▶ [MATERIAL SUPPLIED]:
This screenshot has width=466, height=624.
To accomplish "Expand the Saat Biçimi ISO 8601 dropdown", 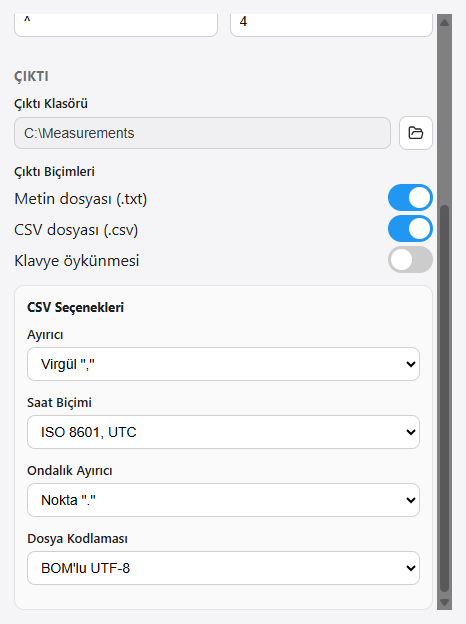I will click(x=223, y=432).
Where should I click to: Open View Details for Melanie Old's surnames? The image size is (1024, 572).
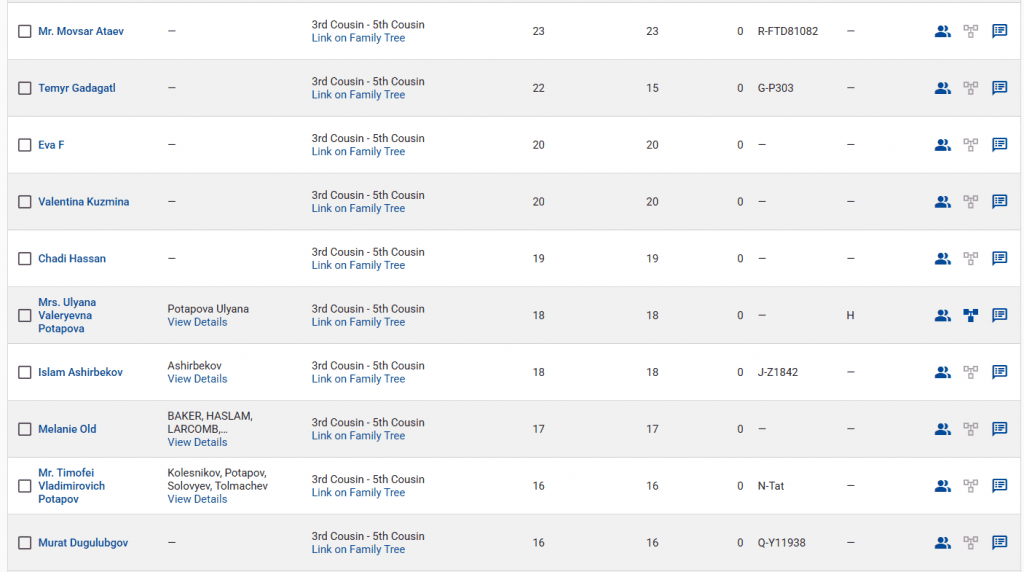coord(197,442)
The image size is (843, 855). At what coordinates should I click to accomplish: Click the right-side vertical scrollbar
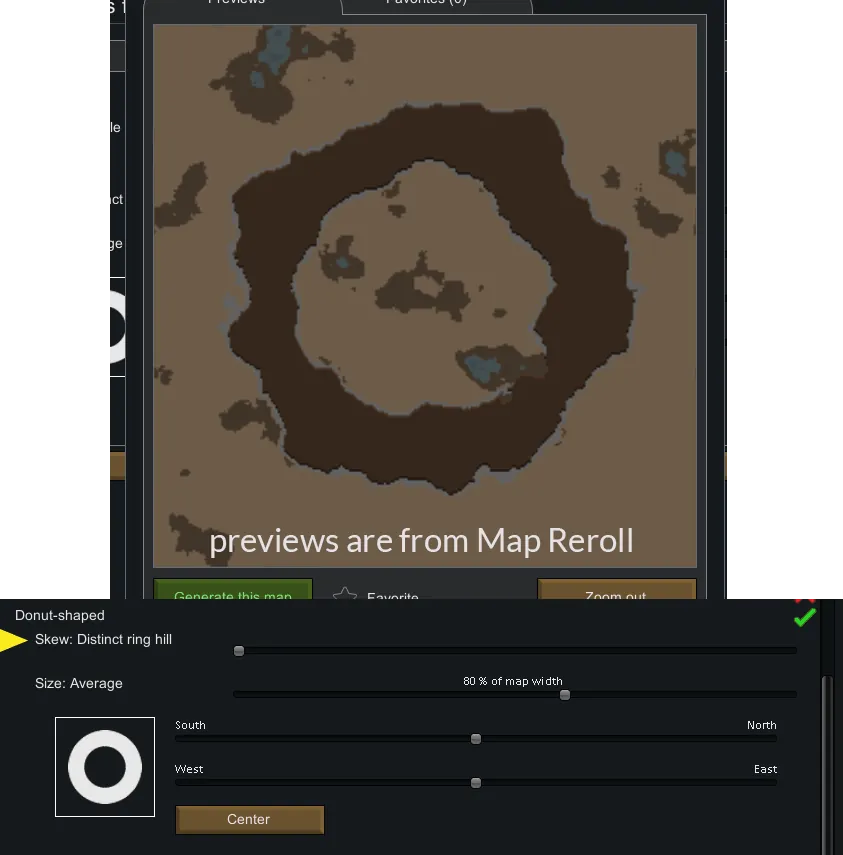click(x=827, y=760)
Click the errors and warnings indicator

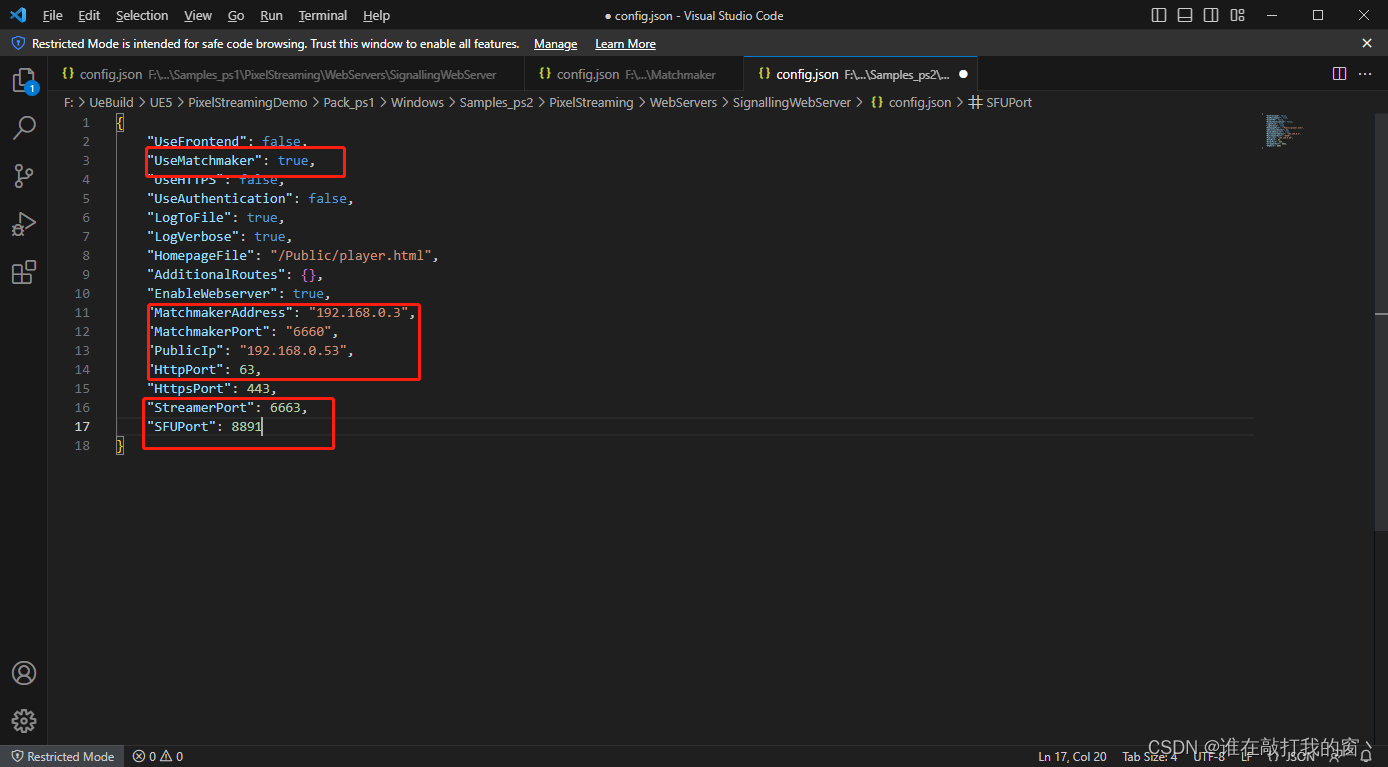(x=158, y=757)
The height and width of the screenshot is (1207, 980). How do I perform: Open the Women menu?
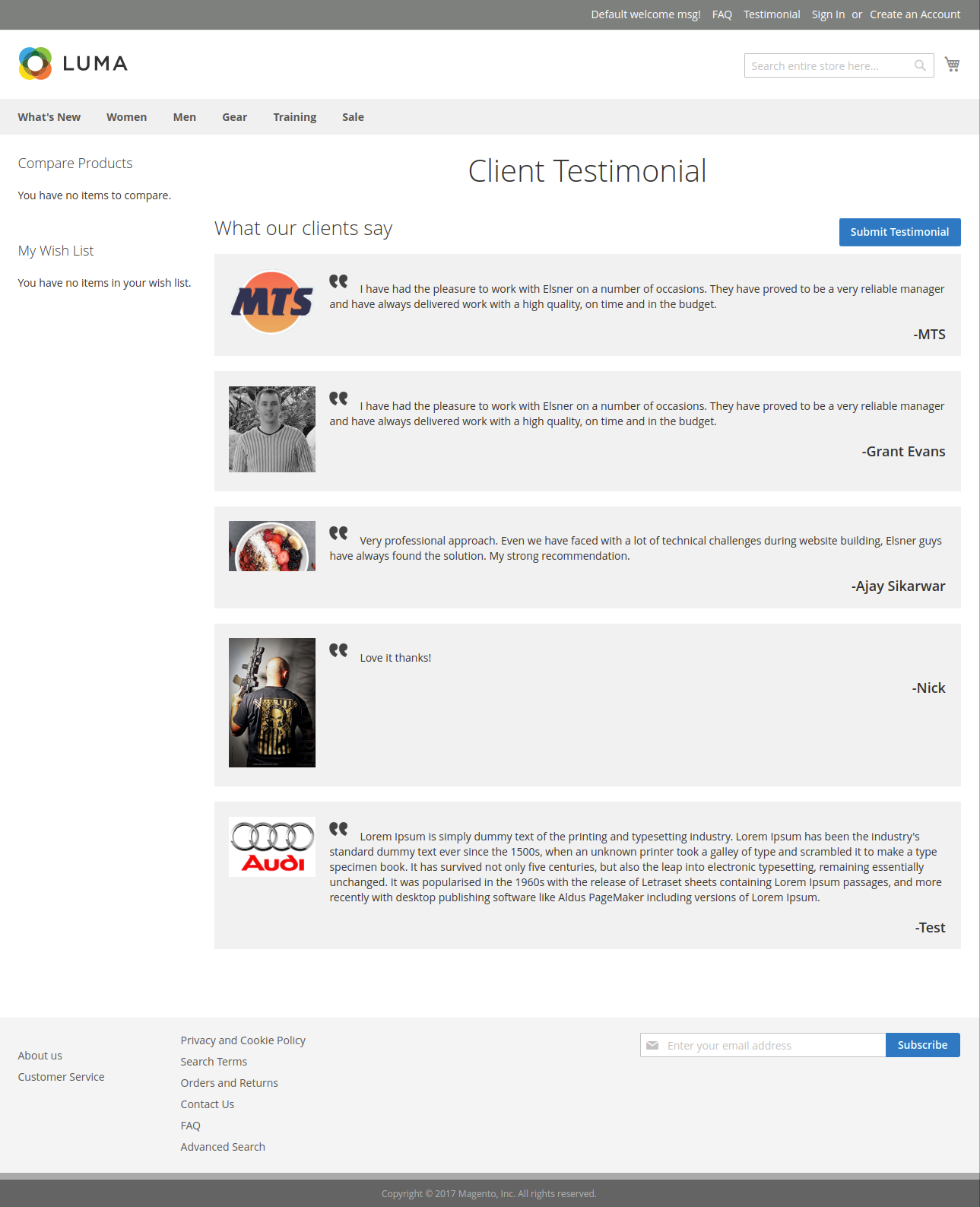[x=126, y=117]

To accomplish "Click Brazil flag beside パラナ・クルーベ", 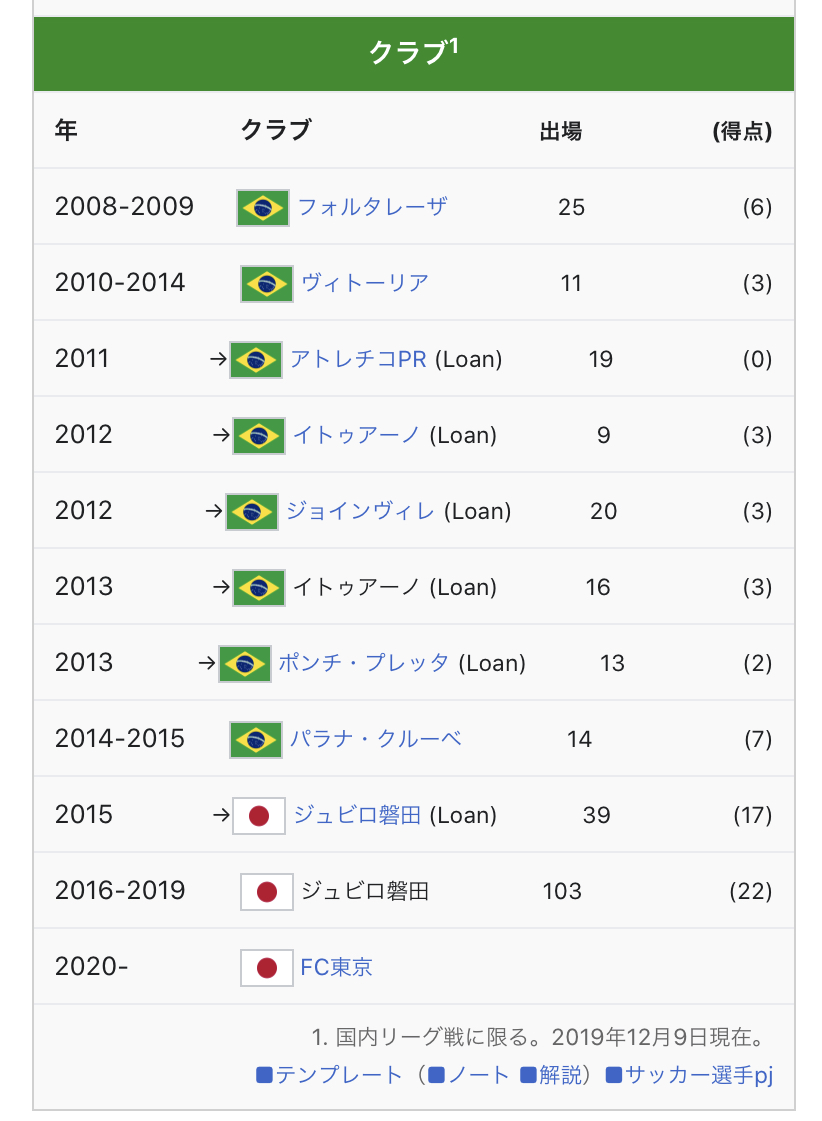I will pyautogui.click(x=255, y=740).
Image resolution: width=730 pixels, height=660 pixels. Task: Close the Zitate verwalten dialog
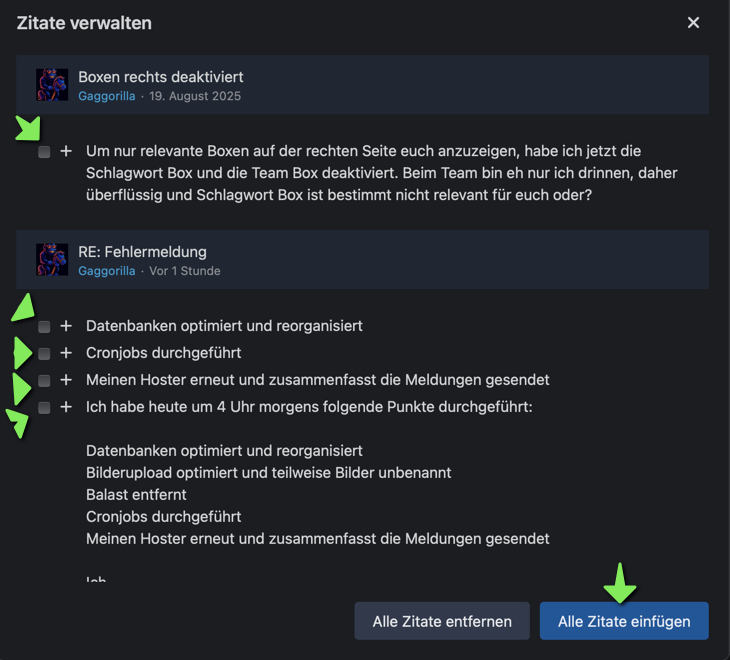point(693,23)
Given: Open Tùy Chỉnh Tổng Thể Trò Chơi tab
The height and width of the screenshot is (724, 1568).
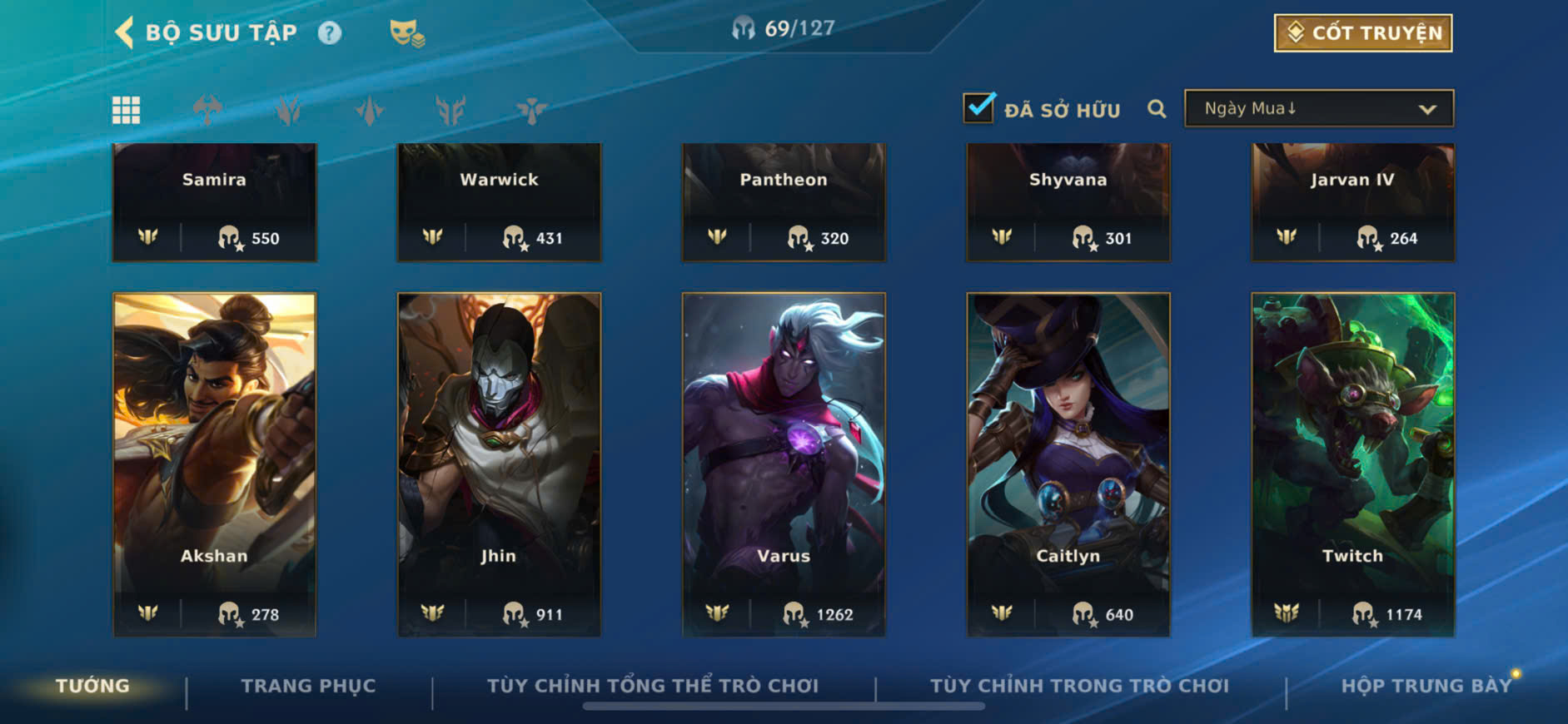Looking at the screenshot, I should click(653, 686).
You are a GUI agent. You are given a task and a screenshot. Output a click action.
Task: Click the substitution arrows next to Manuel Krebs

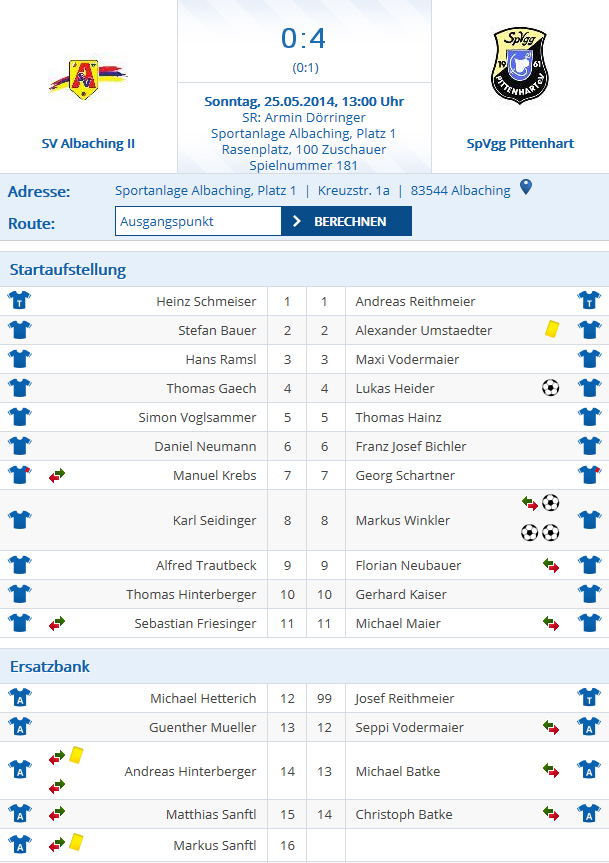click(57, 475)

▶ [WORK INSTRUCTION]: Without reproducing any picture, repeat exactly the lines from the one containing "The height and width of the screenshot is (724, 1568)." through the last line of the material above, both ends included.

▶ [SOLUTION FOR THIS EXERCISE]:
The height and width of the screenshot is (724, 1568).
Looking at the screenshot, I should click(653, 686).
You are a GUI agent. You are given a task and a screenshot. Output a click action.
Task: Click the substitution arrows next to Manuel Krebs

click(57, 475)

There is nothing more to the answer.